Fakat Bahçeli’nin, Bakırhan’ı alkışlamasına ilişkin Evrensel, Oksijen, 24 TV ve Serbestiyet siteleri ile Hürriyet, Milliyet ve Karar gazetelerinde yayımlanan haberler eksikti. Bakırhan, “İkinci yüzyıla herkesi kapsayan bir Anayasa ile girebiliriz. 2025 yılında, Cumhuriyet’in 102. yılında yeni bir başlangıç yapabiliriz” diyerek Anayasa için müzakere yolunu açıyordu. Bu cümleleri içermeyen haberler, Bahçeli’nin alkışının nedenini anlatmıyordu.
Bir başka örnek de Karadeniz sahil yolundaki heyelan. Tepeden akan toprağın yolu kapatması sonucu dört gencin öldüğünü aktaran haberler, bir doğal afetin olduğu bilgisiyle sınırlıydı.
Oysa insan yapımı bir afet söz konusuydu. 2000’li yılların başında bu yol yapılırken mühendisler, sahilde yol yapımının heyelana yol açacağı uyarısında bulunmuşlardı. Nitekim bu heyelan sonrasında da TMMOB ve Hopa Belediye Başkanı Utku Cihan, heyelana sahil yolunun yol açtığı açıklamaları yaptılar ama yaygın medya haberlerde bu açıklamalara yer vermedi. Bu bilgi olmayınca insanların heyelanın nedenini, sorumlusunu anlamaları mümkün değildi.

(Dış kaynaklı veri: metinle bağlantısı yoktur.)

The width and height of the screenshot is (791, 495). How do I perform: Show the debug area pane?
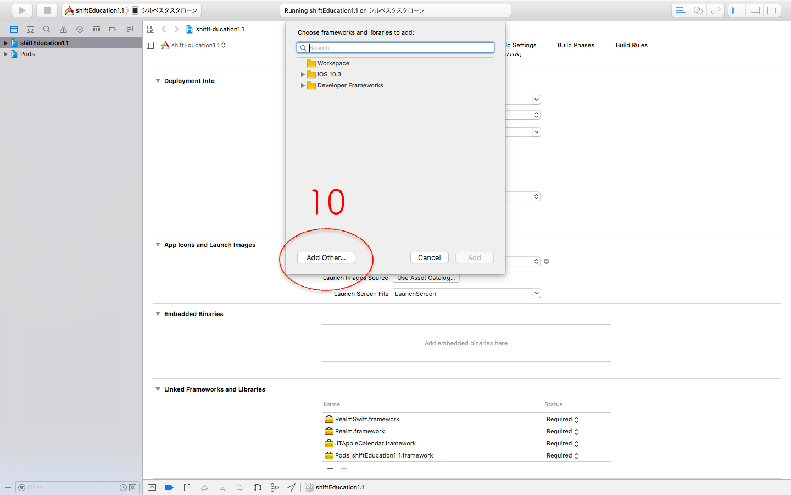(x=755, y=10)
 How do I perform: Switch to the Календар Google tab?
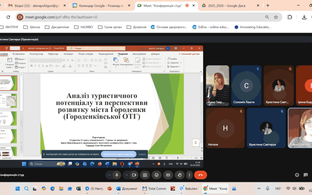(x=99, y=5)
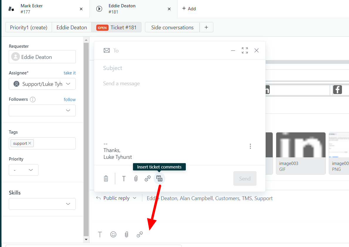Click the Insert ticket comments icon
The image size is (349, 247).
(x=159, y=178)
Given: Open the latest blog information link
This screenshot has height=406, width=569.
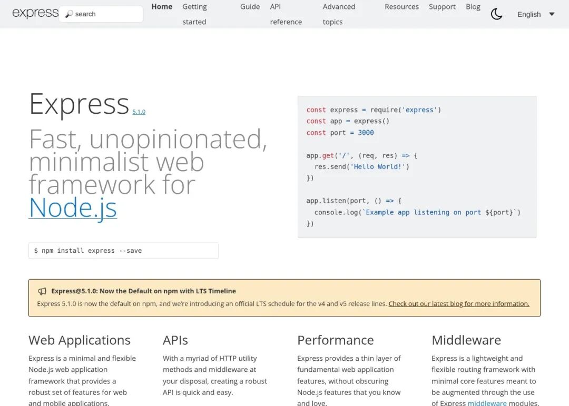Looking at the screenshot, I should point(458,304).
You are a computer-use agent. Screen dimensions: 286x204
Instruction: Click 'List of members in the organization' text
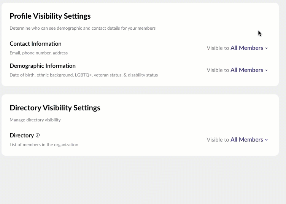[44, 145]
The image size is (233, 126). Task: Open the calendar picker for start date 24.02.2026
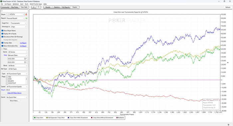click(25, 59)
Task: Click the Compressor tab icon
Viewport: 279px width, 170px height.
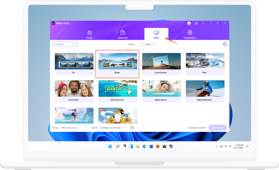Action: (190, 32)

Bilgi eksiği olan haberler gazetecilik kodlarına aykırıdır ve yanıltıcıdır. Bir gazeteci, haberine son noktayı koymadan önce mutlaka unsurlarını kontrol etmeli, eksiği var mı diye bakmalı.
Tek cümleyle:
Haber Global’den Mehmet Altunışık, Şam’da at üstünden yaptığı yayınla, Habertürk’ten Kemal Öztürk de Emevi camiinden paylaştığı namaz fotoğrafı ve sonra yaptığı açıklamayla izledikleri olayın tarafı haline geldiler ve gazetecilik sınırını aştılar.
Akşam’da Mustafa Kartoğlu, HTŞ liderinin adının telaffuzundaki karmaşaya dikkat çektiği “Hangisi? Colani, Culani, Jolani, Corani, Gorani” yazısında, ismin Golan bölgesinden esinlendiğini anımsatarak, Türkçede doğru telaffuzun “Golani” olduğunu vurguladı.

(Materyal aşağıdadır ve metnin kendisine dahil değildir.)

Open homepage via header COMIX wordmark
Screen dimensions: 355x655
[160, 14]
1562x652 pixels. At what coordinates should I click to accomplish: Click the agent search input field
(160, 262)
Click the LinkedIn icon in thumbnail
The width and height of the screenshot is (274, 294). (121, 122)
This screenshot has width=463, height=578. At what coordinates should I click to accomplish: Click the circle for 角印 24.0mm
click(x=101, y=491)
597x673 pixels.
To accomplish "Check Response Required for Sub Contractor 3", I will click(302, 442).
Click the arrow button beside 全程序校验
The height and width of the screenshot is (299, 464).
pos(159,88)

Ticaret Bakanlığı, bu yıl da yine “Tüketici Özel Ödülleri”ni Akşam, Anadolu Ajansı, DHA, Dünya, Ekonomim, Habertürk, Haber Global, İHA, NTV, Sabah, TV 100, TRT, Ülke TV, Yeni Akit ve Yeni Şafak’a verdi.
İktidar medyası, Polonez işçilerinin haklarını almak için açlık grevine başlamalarının ve Ankara’ya yürümelerinin polis barikatıyla engellenmesini görmezden geliyor.

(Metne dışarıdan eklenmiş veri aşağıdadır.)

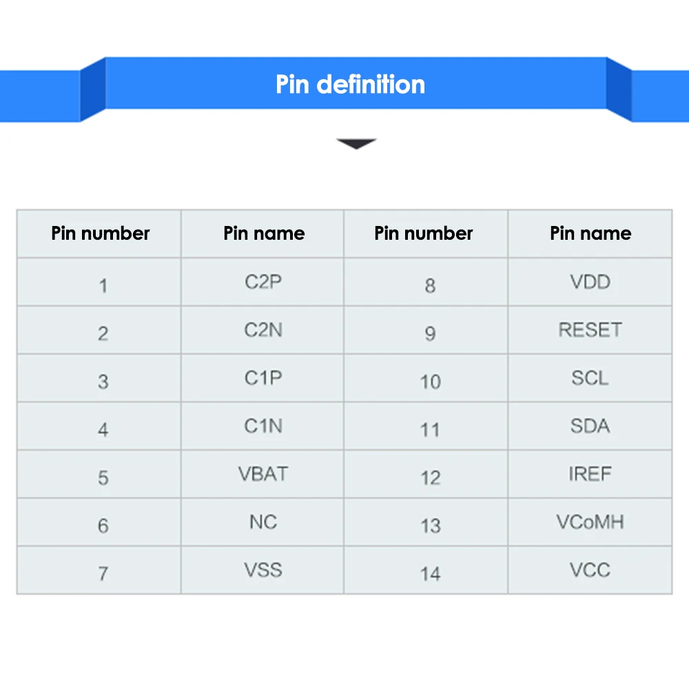Click the VCC pin name cell

tap(590, 570)
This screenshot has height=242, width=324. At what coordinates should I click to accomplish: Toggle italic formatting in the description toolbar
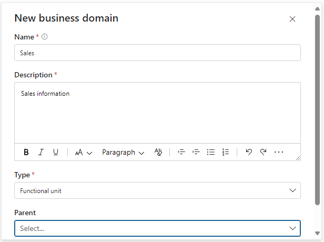click(41, 152)
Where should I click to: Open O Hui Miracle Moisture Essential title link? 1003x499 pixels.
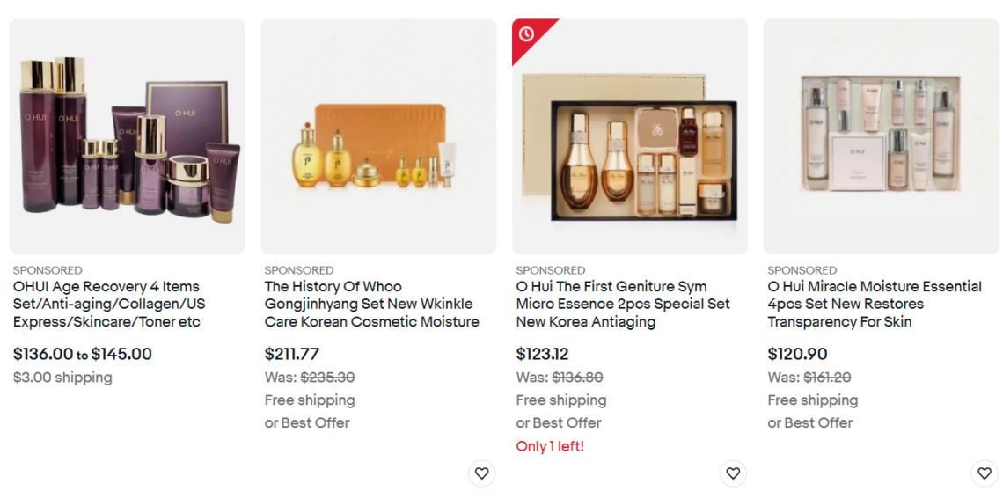point(875,304)
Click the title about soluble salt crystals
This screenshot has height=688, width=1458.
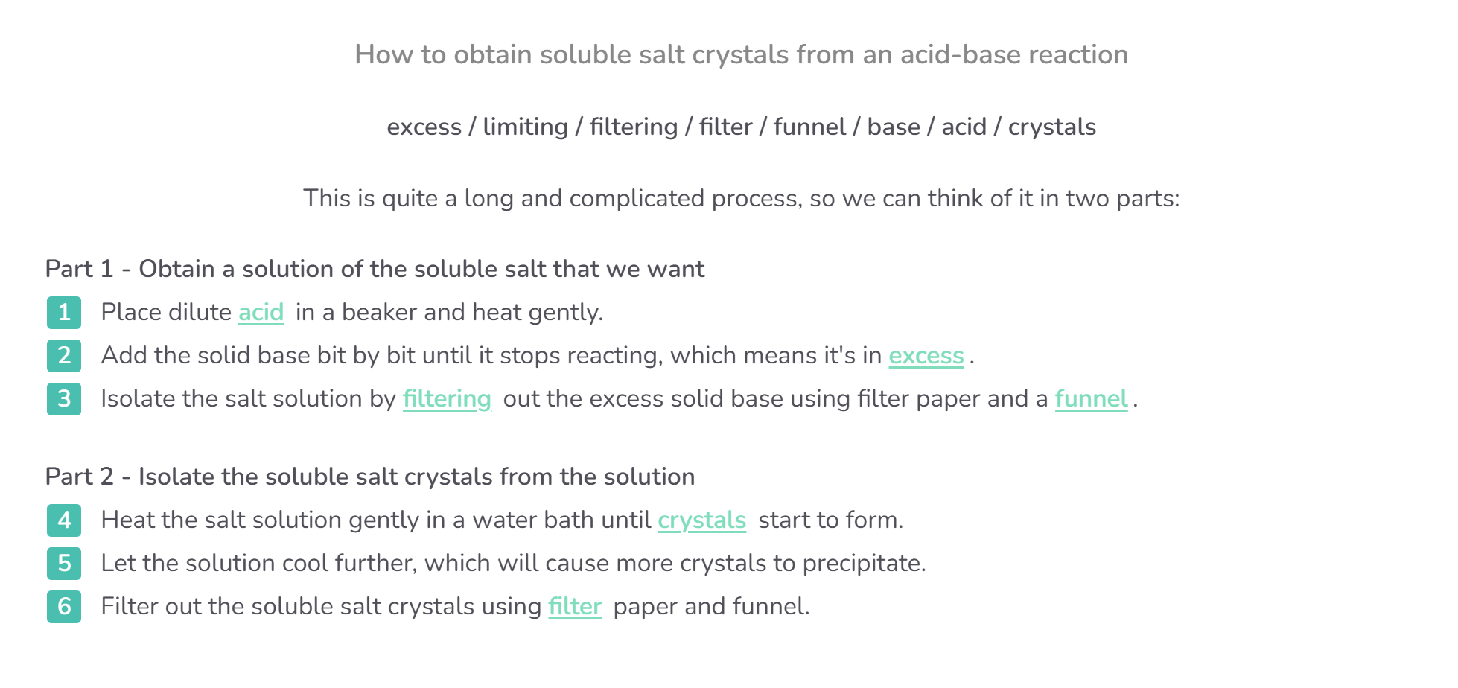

İnternethaber sitesinin, Esad’ın bir benzeriyle ilgili fotoğraflara “Esad iki korumasıyla birlikte telefoncudan çıktı: Görüntüler Türkiye’den” başlığı atması aldatıcıydı.
Haber kanalları, Suriye’nin devrik Cumhurbaşkanı Beşar Esad’ın Rusya Devlet Başkanı Putin ile çekilmiş fotoğraf ve görüntülerini “arşiv” uyarısı koymadan yeni gibi yayımladı.
Aile hekimlerinin yeni yönetmeliğe karşı eylemlerini haberleştirmeyen CNN Türk, Halk Sağlığı Genel Müdürü M. Emin Demirkol’u ekrana çıkararak “Aile hekimliğinde ilaç tartışması” diye tek yanlı yayın yaptı.
Akit TV, Abdi İpekçi’nin katili M. Ali Ağca’yı ekrana çıkararak itibarlı kişi gibi göstermekle kalmadı, “teğmenleri asacağı” sözlerini de yayımlayarak hukuksuzluğu ve şiddeti teşvik etti.
Hürriyet’in “İlber Hoca yayını neden terk etti” haberi, tartışmanın öbür tarafları Soli Özel, Deniz Ülke Kaynak’ın görüşlerini içermiyordu.
Uçakta olay çıkaran yolcunun Petlas Yönetim Kurulu üyesi Abdülkadir Özcan olduğu her yerde açıkça yazıldı ama Yeni Şafak, ismi A.K. diye kodladı ve Petlas’tan söz etmedi.